Kathleen Brush
Kathleen Brush

Leadership and Strategy Consultant

The World Made Easy

Available in 2018


You can unlock countless mysteries of the world by grasping two key pieces of knowledge. The history of the world changing from a handful of giant empires to nearly two hundred nation states in the 20th century, and coming to grips with the realities of an absence of competent national leaders. That’s it.

Jaws drop when people hear that in 1945 there were 57 countries, but in 2017 there were 193. Most grasp the significance of 1945 as the year WWII ended, but not as the year the Era of Empire ended and the Era of Nation States began. Vast empires conquering and subjugating populations seems to be part of a history where gladiators faced starving tigers, not something offering simple explanations to so many of today’s headlines related to Islamic unrest, obstinate China, Russian intransigence, European xenophobia, and American meddling.

This though is the reality. It wasn’t long ago that Islamic empires were riding roughshod over Christian empires. Then in the 20th century they were all gone, and Christian empires were mentoring and protecting Muslim lands. That was humiliating.

China cut a daunting figure on the world stage until it suffered a century of humiliation (1839-1949) compliments of the Japanese, Russians, Europeans, and Americans.

The Russian Empire shared the global limelight until the 20th century. Then it re-emerged stronger as the Soviet superpower challenging the western world for supremacy. Then it lost the cold war in 1991 to western powers. That was mortifying. The United States had been a puny colony when Russia was a vast empire.

These were all uber outcomes of the world’s greatest competition: a competition for global supremacy and it took place during the Era of Empire (1453-1945). At first the motivator was religious supremacy but then it became pure and simple, global supremacy. First the Islamic and Chinese empires were on top. The Russian latecomers pulled ahead of both of these empires. But, in the end the victors were the European empires. Europeans and their descendants have ended up governing half the nations in the world, and Christians formed a global religious majority.

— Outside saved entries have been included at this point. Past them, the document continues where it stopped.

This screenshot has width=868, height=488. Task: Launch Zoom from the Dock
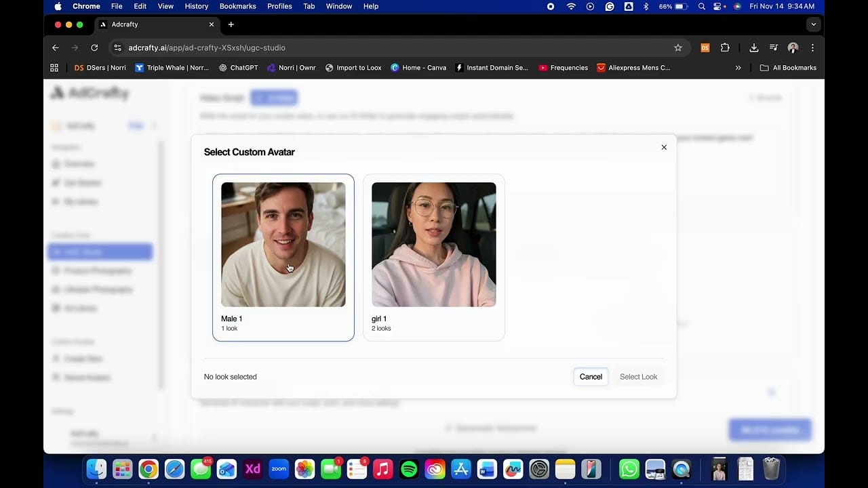pyautogui.click(x=278, y=469)
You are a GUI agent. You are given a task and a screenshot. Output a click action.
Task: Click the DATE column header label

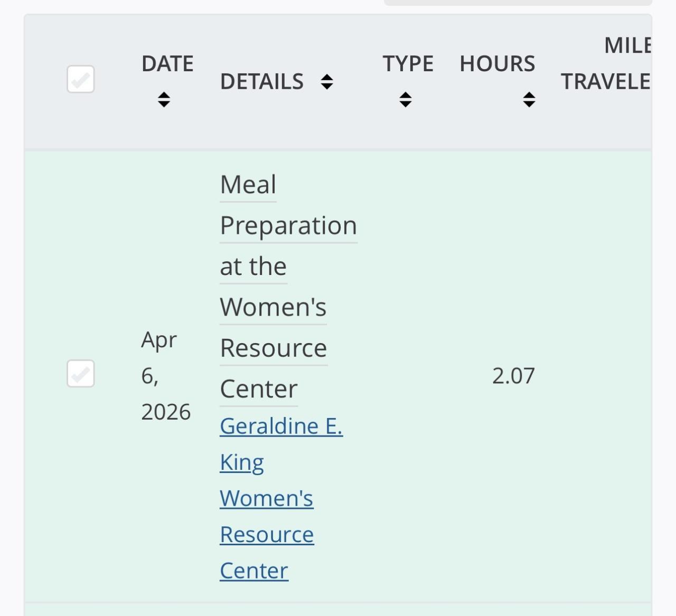coord(167,64)
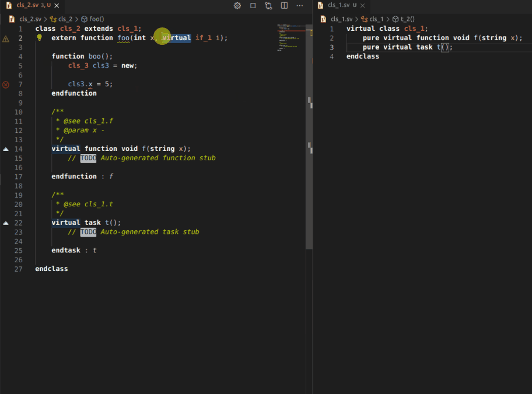Open the More Actions ellipsis menu
Screen dimensions: 532x394
tap(299, 5)
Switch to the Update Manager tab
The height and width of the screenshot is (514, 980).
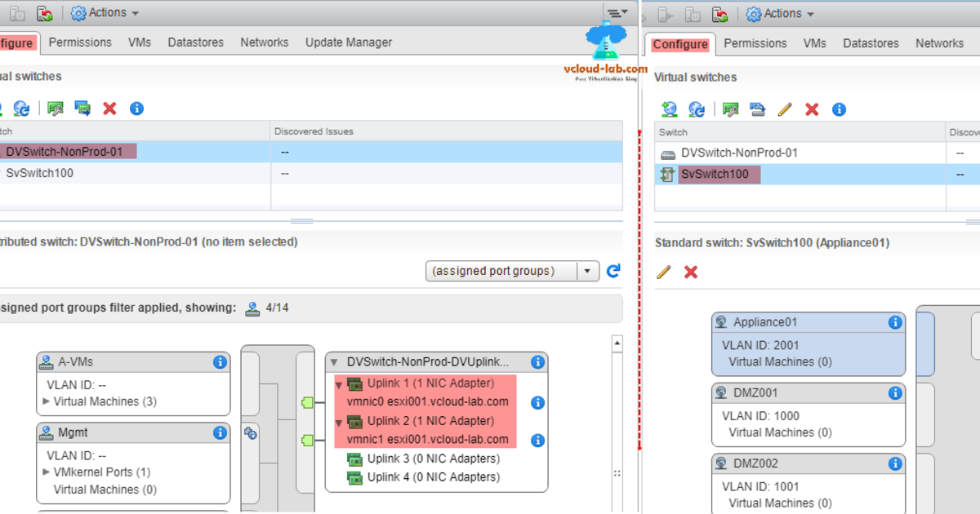(349, 42)
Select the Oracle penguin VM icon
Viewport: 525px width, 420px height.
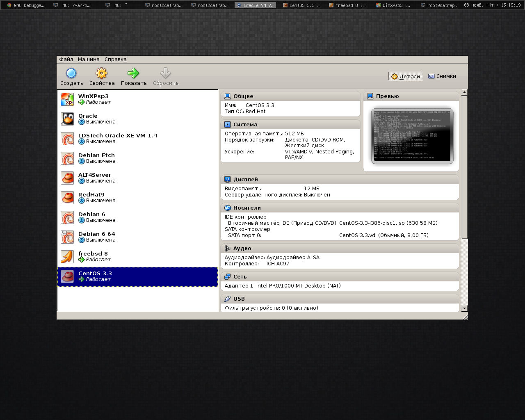[x=67, y=119]
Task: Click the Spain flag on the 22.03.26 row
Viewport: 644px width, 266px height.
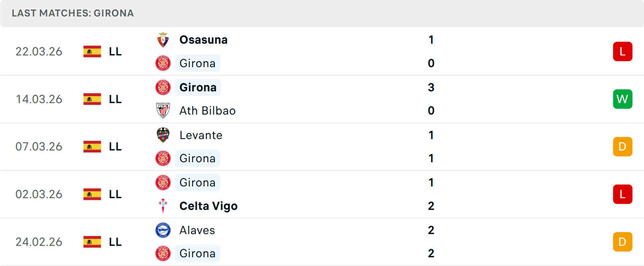Action: tap(92, 51)
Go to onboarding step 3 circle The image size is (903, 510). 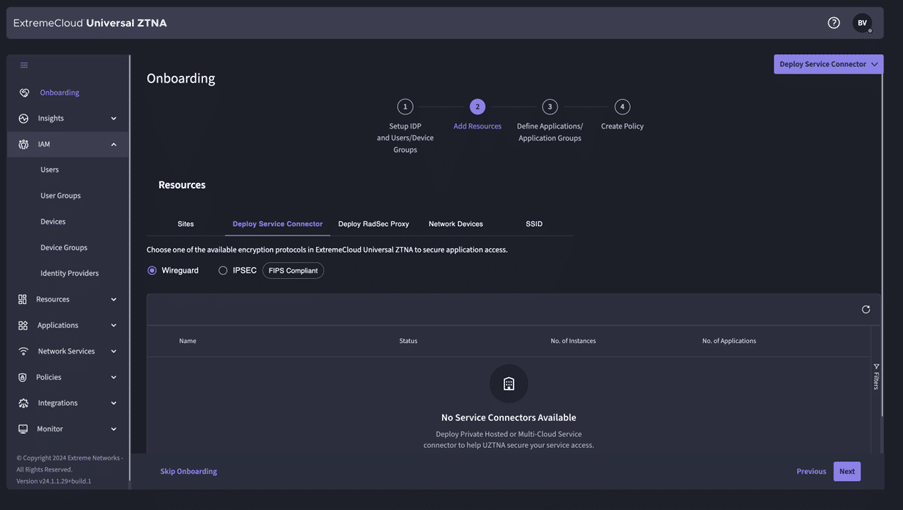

This competition for empire clearly changed the global pecking order, at least for now, but it also forever changed the world. Instead of thousands of homogenous ethno-linguistic groups, the world was filled with diverse populations along with its natural parallel, discrimination. Instead of thousands of languages creating a global tower of babel, nine predominant languages connected vast populations. Instead of thousand of indigenous religions, most of the world followed one of four organized religions.

The competition ended up creating a world that had significant bonds for cohesion. But it also created some jumbo areas for division. English speakers in the United Kingdom have an easy time communicating with Australians, but English is gibberish to a Russian. Organized religions created shared values among massive groups of followers, but between Buddhists and Christians and Hindus and Muslims, and even some religious sects beliefs could conflict.

The empires instigated massive flows of immigrants across continents. While this created cross-border ties with their home polities it also added diversity in their new homes that fuelled discrimination.

The empires as catalysts for cohesion and/or division are important, but so is the reality of empires as sparing no restraint to conquer and repress populations. Nowhere was this more aptly illustrated than in WWI and WWII. The Chinese, European, Islamic, and Russian empires were simultaneously battling to defend or expand their empires. So insane was the depths that empires would undergo to expand or defend their rule it became the catalyst for ending the competition and the era. There was a real fear if the competition for empire did not end it would destroy the world.

At the end of WWII world powers agreed that the global zeitgeist of giant imperial powers annexing large tracts of land and subjugating diverse populations had to pass. In its place would be nearly two hundred smaller sovereign nations.[1]

Ready or not populations flocked to independence. Everyone wanted to be free of foreign subjugation. The declarations of independence were joyous events as the yoke of subjugated rule was finally over. But, the euphoria was short lived. People had been so focused on dispensing with the imperialists and taking charge they discounted the reality that they were wholly unprepared. The empires after all were not in the business of preparing their colonies for independence.

New national leaders faced the enormous complexities of nation building, including some inherited from empire, like diverse and discriminated populations.

There was no shortage of men stepping up to the plate to be national rulers. There were so many wannabes, coups were as common as elections. Many new national leaders arrived in office and then refused to leave outside a coup or a coffin. Instead of building infrastructure and institutions, many seemed to specialize in using national treasuries like personal piggy banks to enrich their families and other supporters.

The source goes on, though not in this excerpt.